CONSIGNES:
(a) D'après le texte sur Tom Peters, contre quoi son livre constituait-il une attaque frontale selon ses propres mots ?
(b) Poursuivez le texte sur Tom Peters au-delà de sa dernière phrase.
─── TEXTE SOURCE ───
Et voilà que dans ce paysage lourd surgit Tom Peters avec un message rassurant : il y a aux Etats-Unis des dizaines d’entreprises excellentes dont les leçons devraient être apprises par tous. Il n’en fallait pas plus à ce pays foncièrement optimiste – ce que les Européens perçoivent parfois comme de la naïveté – pour que le livre coécrit par Tom Peters et Robert Waterman rencontre un succès phénoménal et que lui-même – ne ménageant pas ses efforts pour sillonner le pays – soit promu gourou.

Mais ce succès populaire avait une face d’ombre. Selon les propres mots de Tom Peters, son livre, In Search of Excellence (Le Prix de l’excellence, 2e édition, Dunod, 2004), constituait une attaque frontale contre le « modèle rationnel » de l’entreprise et la « planification stratégique ». Or, il s’agissait de piliers pour les entreprises occidentales. Rien d’étonnant dans le fait que les préceptes organisationnels de Tom Peters, bien que populaires, étaient rarement été mis en œuvre, tout comme vingt ans plus tôt, les préceptes de Douglas McGregor (1906-1964).
─── JEU DE DONNÉES ───
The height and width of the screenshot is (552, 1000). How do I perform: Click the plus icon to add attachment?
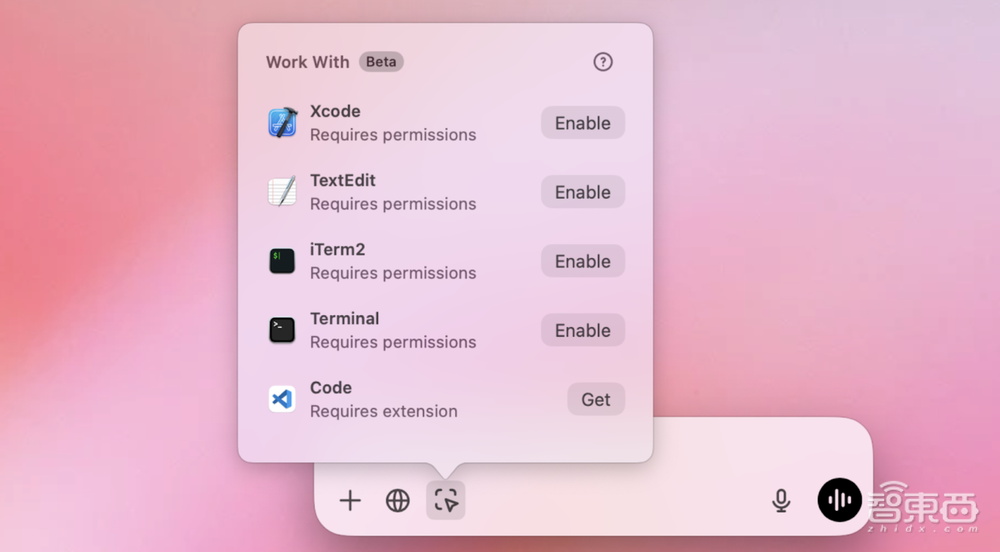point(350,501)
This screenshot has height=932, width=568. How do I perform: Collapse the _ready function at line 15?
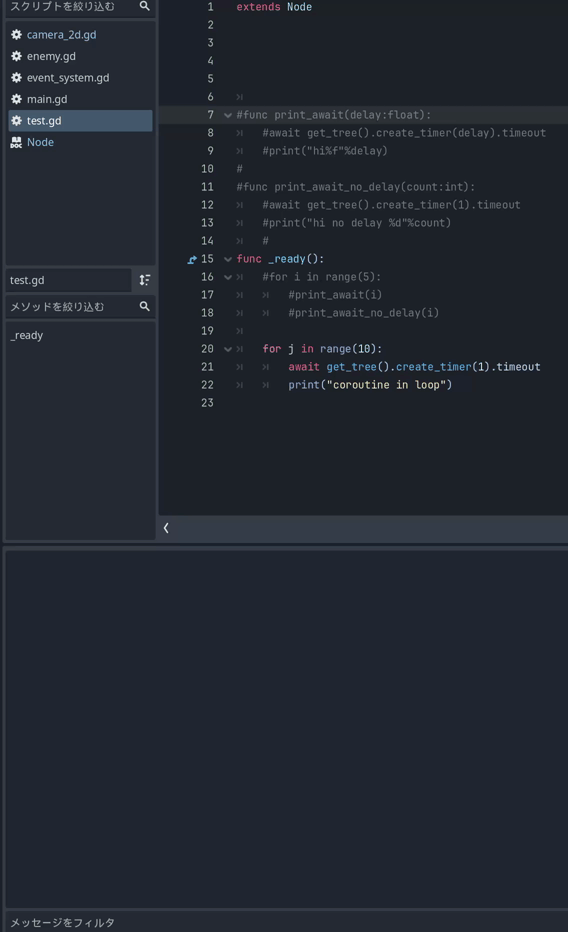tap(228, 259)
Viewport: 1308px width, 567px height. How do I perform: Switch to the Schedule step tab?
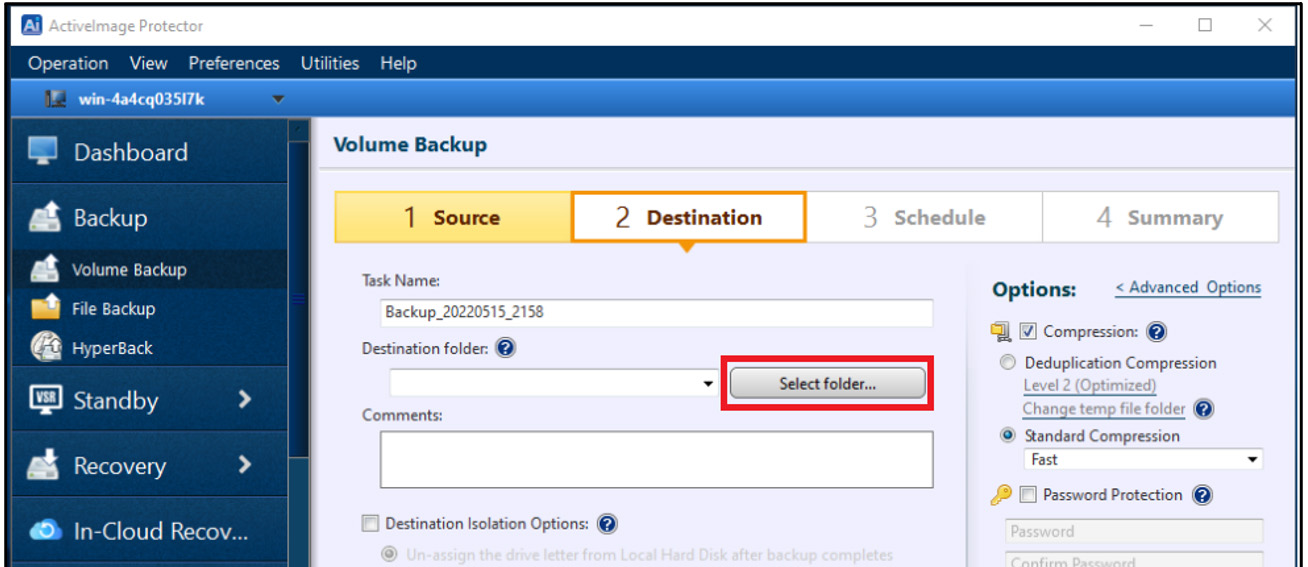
───
RÉSULTATS ATTENDUS:
(a) Contre le « modèle rationnel » de l'entreprise et la « planification stratégique ».

(b)
Il faut admettre que M. Peters ne faisait pas tout pour se faire accepter. Au contraire : son feu d’artifice incessant de propositions avait de quoi perturber.

Messages perturbateurs

Primo, il ne faisait jamais dans la dentelle. Exemple : « On ne fusille pas les salariées qui font des erreurs. On fusille ceux qui ne prennent pas de risques ». Ou encore : « Vous prenez l’initiative ou… vous êtes viré par vos coéquipiers. » Tom Peters concédait que ses messages fassent peur pour ajouter, aussitôt, que le temps des messages réconfortants était révolu.

A sa décharge, il s’appliquait ses principes. Salarié de Mc Kinsey, il publia dans Wall Street Journal une tribune pour affirmer que les « plans stratégiques » ne servent à rien – domaine principal de conseil de son employeur. Un an après – et un an avant la parution de son livre – il devait quitter McKinsey.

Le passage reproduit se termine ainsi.